▶ [ASSIGNED TASK] Starting with the line that contains "Screen dimensions: 231x181" and ending with the final line of the data below, print those lines exactly and nothing else.

(Records from a data source)
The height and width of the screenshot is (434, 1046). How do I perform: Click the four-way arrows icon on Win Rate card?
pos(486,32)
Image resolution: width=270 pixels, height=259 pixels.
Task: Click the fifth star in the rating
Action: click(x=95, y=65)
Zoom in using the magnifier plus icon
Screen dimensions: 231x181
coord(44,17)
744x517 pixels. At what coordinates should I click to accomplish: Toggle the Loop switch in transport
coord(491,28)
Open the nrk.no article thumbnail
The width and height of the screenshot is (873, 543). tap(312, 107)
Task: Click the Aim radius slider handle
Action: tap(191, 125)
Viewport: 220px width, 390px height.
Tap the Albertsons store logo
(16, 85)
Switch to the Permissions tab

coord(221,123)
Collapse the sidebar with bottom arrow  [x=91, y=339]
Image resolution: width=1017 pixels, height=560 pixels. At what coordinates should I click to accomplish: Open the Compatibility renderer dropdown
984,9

▶ [SOLUTION TO THIS TASK]
Screen dimensions: 231x181
coord(44,17)
744x517 pixels. At what coordinates should I click to accomplish: Toggle the Loop switch in transport
coord(491,28)
Open the nrk.no article thumbnail
The width and height of the screenshot is (873, 543). tap(312, 107)
Task: Click the Aim radius slider handle
Action: tap(191, 125)
Viewport: 220px width, 390px height.
Tap the Albertsons store logo
(16, 85)
Switch to the Permissions tab

coord(221,123)
Collapse the sidebar with bottom arrow  [x=91, y=339]
Image resolution: width=1017 pixels, height=560 pixels. At what coordinates should I click to accomplish: Open the Compatibility renderer dropdown
984,9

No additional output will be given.